PAGE TEXT —
But even a tried-and-true solution can be improved. Along with heat sink optimization, in which designers finesse different fin thicknesses and spacing, passive solutions have taken a new form with pin-fin heat sinks. Instead of an extruded profile, pin-fins resemble an upside-down round table with a copious number of legs, and the diode affixed to the tabletop surface.

Pin-fins, Reed says, allow heated air to rise and then flow out unencumbered around the fins. This attribute is advantageous in fixtures with rotatable heads such as tracklights. “When you tilt a standard fin that’s been extruded, the air can’t flow up on the same orientation or axis as gravity because it actually runs into the fin,” Reed says.

Lighting manufacturers have also begun turning fixture bodies into integrated thermal solutions. With this strategy, the trim around a luminaire in an insulated ceiling system can serve double duty as the finishing trim and as the heat sink. Similarly, the fins of such sculptural fixtures as Cree’s Aeroblades streetlight function as more than just eye candy.

As LEDs become more efficient, the size and weight required for a heat sink will decrease, says Mark McClear, Cree’s vice president of applications engineering. In turn, material and shipping costs will decrease. “Everything goes in the right direction when LEDs get more efficient,” McClear says.

Actively Engaged
The ease of passive thermal management is often countered by the bulkiness of the heat sink. This size can be problematic for small fixtures, inadequate for sealed outdoor luminaires, and not feasible at all for high-lumen downlights. By forcibly circulating air instead of relying on natural convection, active cooling “allows you to dissipate a lot more heat in a lot smaller space,” Hand says.

RAW RECORDS —
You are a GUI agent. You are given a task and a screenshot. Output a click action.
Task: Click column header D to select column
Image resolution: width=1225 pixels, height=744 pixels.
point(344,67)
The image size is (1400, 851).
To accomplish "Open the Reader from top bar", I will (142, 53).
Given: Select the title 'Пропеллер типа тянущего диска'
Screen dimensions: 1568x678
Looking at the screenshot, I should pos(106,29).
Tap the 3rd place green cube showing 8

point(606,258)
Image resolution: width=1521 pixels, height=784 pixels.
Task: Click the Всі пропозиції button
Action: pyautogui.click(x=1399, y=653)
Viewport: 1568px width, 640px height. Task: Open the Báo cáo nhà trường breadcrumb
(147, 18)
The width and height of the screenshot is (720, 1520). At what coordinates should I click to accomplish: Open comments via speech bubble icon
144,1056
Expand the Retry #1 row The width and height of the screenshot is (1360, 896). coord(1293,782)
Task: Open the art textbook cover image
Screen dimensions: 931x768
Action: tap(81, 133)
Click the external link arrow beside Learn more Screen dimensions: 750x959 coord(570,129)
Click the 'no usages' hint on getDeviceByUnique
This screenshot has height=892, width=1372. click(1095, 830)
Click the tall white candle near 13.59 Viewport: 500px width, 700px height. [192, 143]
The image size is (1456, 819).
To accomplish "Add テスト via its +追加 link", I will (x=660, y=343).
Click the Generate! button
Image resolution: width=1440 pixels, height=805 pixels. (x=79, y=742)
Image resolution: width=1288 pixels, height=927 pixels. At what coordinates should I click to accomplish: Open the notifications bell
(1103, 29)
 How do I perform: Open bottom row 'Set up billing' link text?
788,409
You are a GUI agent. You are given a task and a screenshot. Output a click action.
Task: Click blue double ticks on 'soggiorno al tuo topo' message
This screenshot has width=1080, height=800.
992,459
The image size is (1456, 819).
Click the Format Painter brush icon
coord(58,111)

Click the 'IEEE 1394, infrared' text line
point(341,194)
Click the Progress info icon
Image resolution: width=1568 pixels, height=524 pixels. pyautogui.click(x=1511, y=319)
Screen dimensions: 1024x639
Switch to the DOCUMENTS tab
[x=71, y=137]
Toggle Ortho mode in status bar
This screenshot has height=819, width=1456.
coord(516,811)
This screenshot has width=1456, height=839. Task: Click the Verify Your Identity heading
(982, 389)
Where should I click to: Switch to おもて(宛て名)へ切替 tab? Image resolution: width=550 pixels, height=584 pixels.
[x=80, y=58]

DIRECTIONS —
1. Answer these about the LED cooling text:
(a) What do pin-fin heat sinks resemble?
(b) Which Cree streetlight has fins that serve as more than eye candy?
(c) According to Hand, what does active cooling allow?
2. Can you carry the LED cooling text forward from its final sentence?

EXERCISE RESULTS —
1.
(a) An upside-down round table with a copious number of legs, with the diode affixed to the tabletop surface.
(b) The Aeroblades streetlight.
(c) It allows you to dissipate a lot more heat in a lot smaller space.

2.
Because active cooling inherently has more moving parts and costs more, its adoption by OEMs has been slow. However, recent advancements have made active strategies more efficient and reliable.

Even the de facto active solution—the fan—has made strides. As Xicato’s Reed explains, the long-standing configuration options use either a sleeve bearing—typically constructed out of plastic or polymer-based materials and susceptible to wear from dust buildup and time—or a more durable metal ball-bearing system.

To eliminate the friction between the fan bearing and shaft, cooling design company Sunon, in Brea, Calif., introduced MagLev, which uses magnetic levitation. To counter dust buildup, the company also developed a two-way rotational technology that counter-spins fans for the first few seconds of operation, which “peels off dust from the fan blades,” Reed says.

Sound is another source of complaints with active solutions. In rooms where track fixtures are installed, for example, the noise created by active solutions—which currently ranges from 15 to 30 decibels each, on average—can build up noticeably. “It sounds like a beehive,” Reed says. Farmington, Conn.–based Ebm-Papst offers a fan that operates at 7 decibels, which is the quietest product that Reed has seen to date.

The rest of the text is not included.